When a man is the victim of sexual abuse or rape he may find it particularly hard to cope with because it's still such a taboo. But the harsh reality is that rape does happen to men too.
It wasn’t your fault
If you are a survivor of sexual violence, the first thing you must come to terms with is that it wasn’t your fault. No matter what your abuser may have told you, you weren’t responsible for their actions – they were.
James, 24, from Slough, was 17 when he was attacked in a deserted car park. “Two blokes came up and asked me for a light. As I fumbled in my pocket, one punched me and I fell to the ground. While one held me down, the other sexually attacked me. I’ve gone over it a million times wondering what I did wrong and how I could’ve prevented it from happening.”
Could I have stopped the rape somehow?
No matter what you’re gender is, it’s likely you’ll experience feelings of anger and shame after sexual violence. But for men it is very common to feel as if you should have been able to stop it because society portrays men as being ‘strong’ and able to defend themselves. But this isn’t the case – men are put in an equally helpless position as women when being abused.
James continues: “I lost all my confidence and self-respect. I couldn’t tell my family and was too ashamed to talk to my mates; they would’ve wondered why I didn’t defend myself. It became pretty hard for me to see myself as being worth anything at all.”
I knew my rapist
Usually, the person who abuses is someone that you may have already known, like a trusted family friend, relative or even a partner. But it can also be a complete stranger. Either way, the abuser will usually attempt to make you feel as if you played a part in why it happened. They may also threaten you to agree to keep their actions a secret. This was the case for James. “Their parting shot was to keep my mouth shut if I didn’t want to get more of the same. At the time I didn’t think I’d ever tell anyone,” he says.
Does this make me gay?
Many men who have been sexually abused by another man wonder if this now makes them gay especially because being touched in a sexual way, even without consent, can be arousing. But there are no hard and fast rules. Just because you’ve had a sexual encounter with a man doesn’t mean this dictates your sexuality.
How do I get help for male rape?
Being able to face up to what’s happened to you is the hardest but most crucial step. You may only be able to deal with it after a long period of time. But even though your experience is unique, don’t think you’re alone. Going online and chatting anonymously can be extremely helpful and healing as you’ll ‘meet’ other people who understand what you’ve been through. You can gain strength by telling your story to other survivors and feel empowered by hearing how they dealt with what happened to them.
Phoning a helpline like SurvivorsUK is another way to get advice and confidence about yourself. If you don’t feel comfortable talking on the phone then you can use their Web Chat or Text Chat services. They’ll also be able to put you in touch with support groups and counsellors in your area.
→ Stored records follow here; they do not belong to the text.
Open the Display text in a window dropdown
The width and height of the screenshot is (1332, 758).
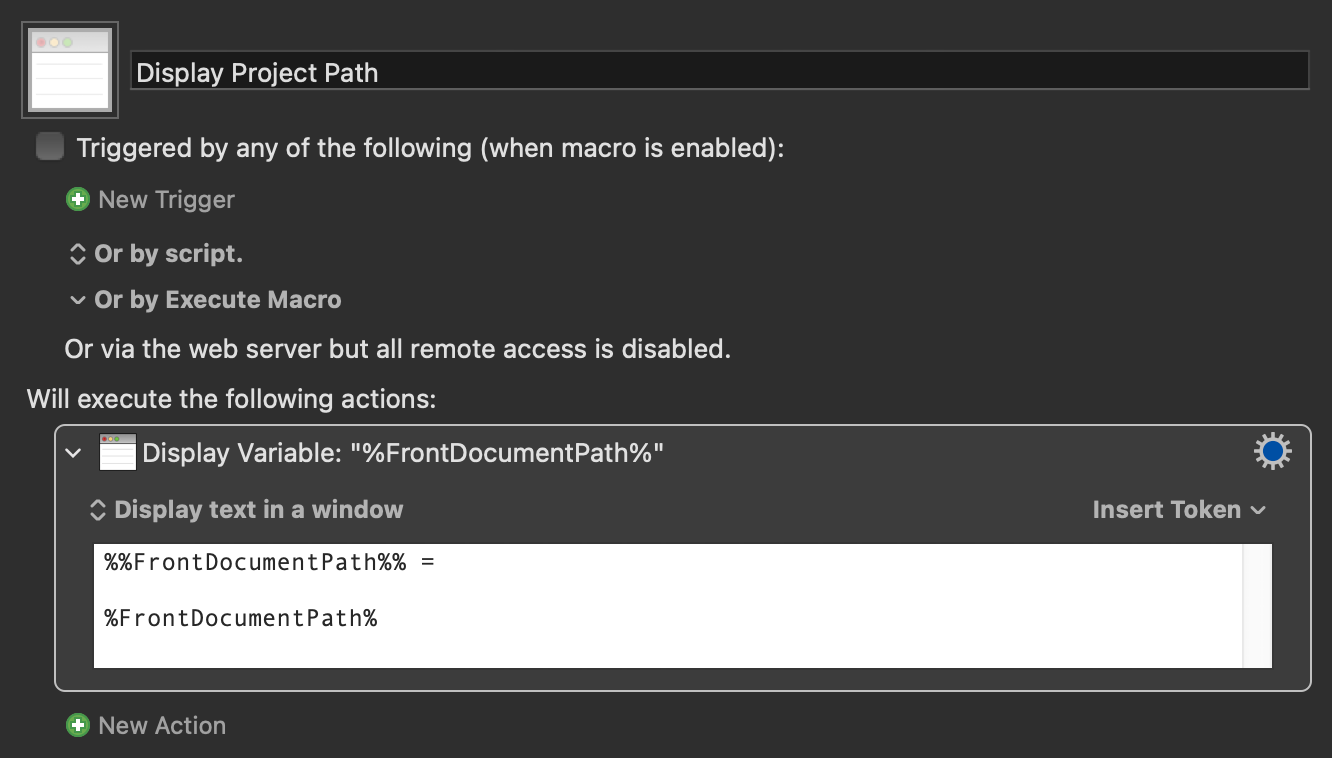pos(246,510)
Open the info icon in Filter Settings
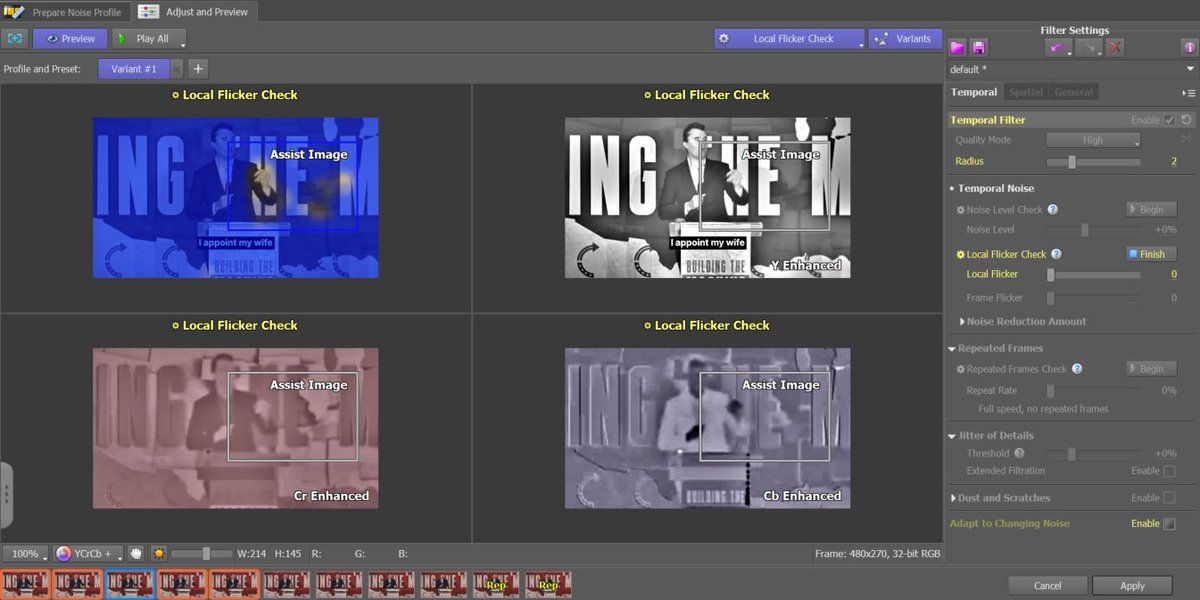 (x=1188, y=47)
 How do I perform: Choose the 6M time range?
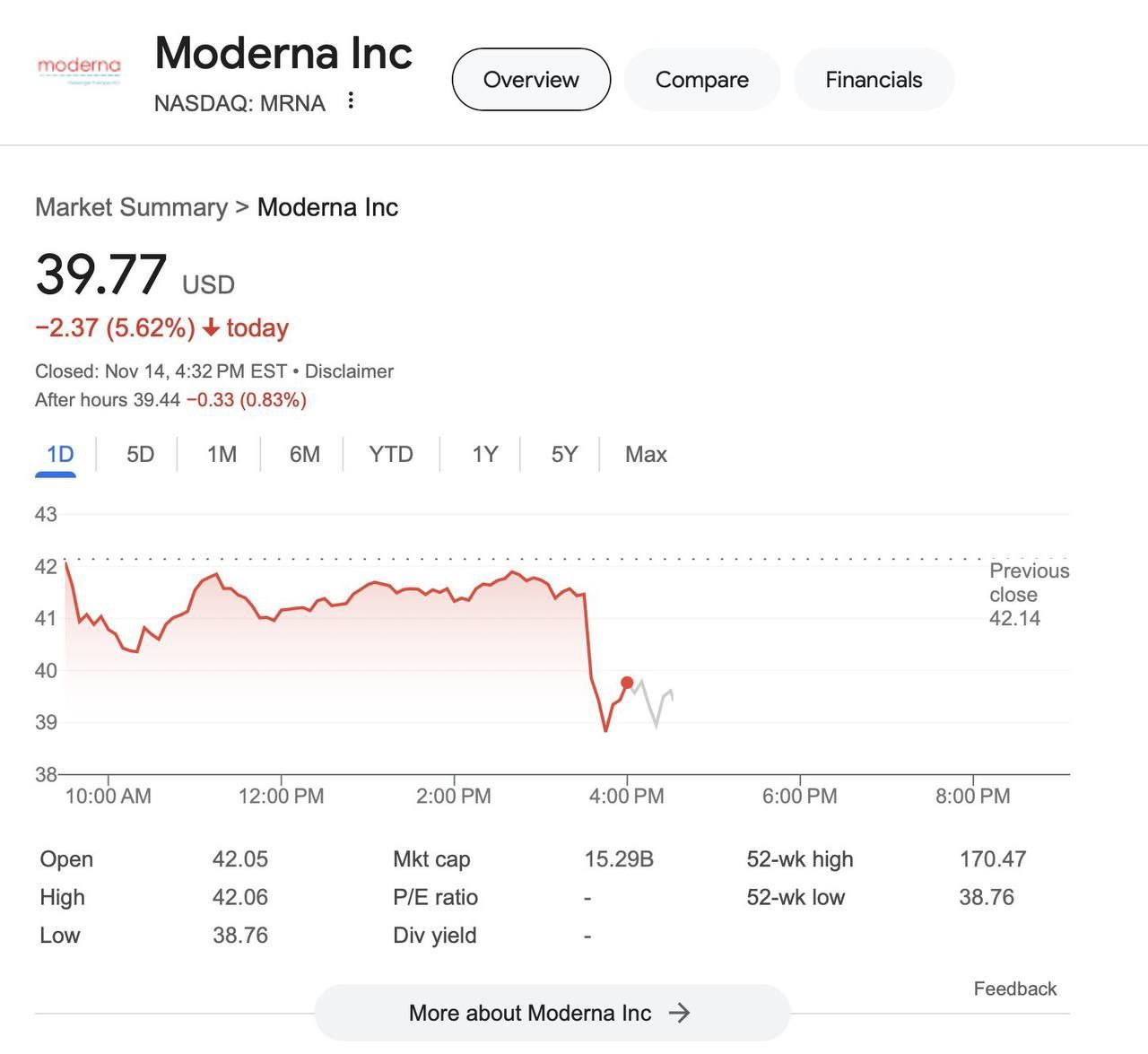tap(304, 455)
“I found out about a survivors’ group, it didn’t take them long to sort out counselling. Now, I’ve got a girlfriend and want to go back to college. My attackers thought I wasn’t worth anything, but I know now they were wrong,” says James.
How can I help a friend who’s been raped?
If your partner or friend has confided in you, be patient and offer to assist them with some practical help. Phoning a helpline or finding a counsellor may not take much time, but could make all the difference so that they can move on with their life – you can also get some help for yourself to deal with the situation too. “Remember that they have made themselves extremely vulnerable by letting you into their world. And you may just need to be there for them by listening and being non-judgemental.” James adds.
Never give up
Sometimes it can feel like getting help is a mountain that’s just way too high to climb. But according to Jody Kozak from SurvivorsUK, it’s really important to acknowledge that things take time. “The first step is often the hardest. It’s difficult to tell someone you’ve been abused so it’s often best to read a book first as that’s really private and there are a lot of good ones out there. But once you’re ready to make contact, it’s important that survivors seek out support services that have specific knowledge about these issues. There’s help out there, make sure you keep trying until you get what you need.”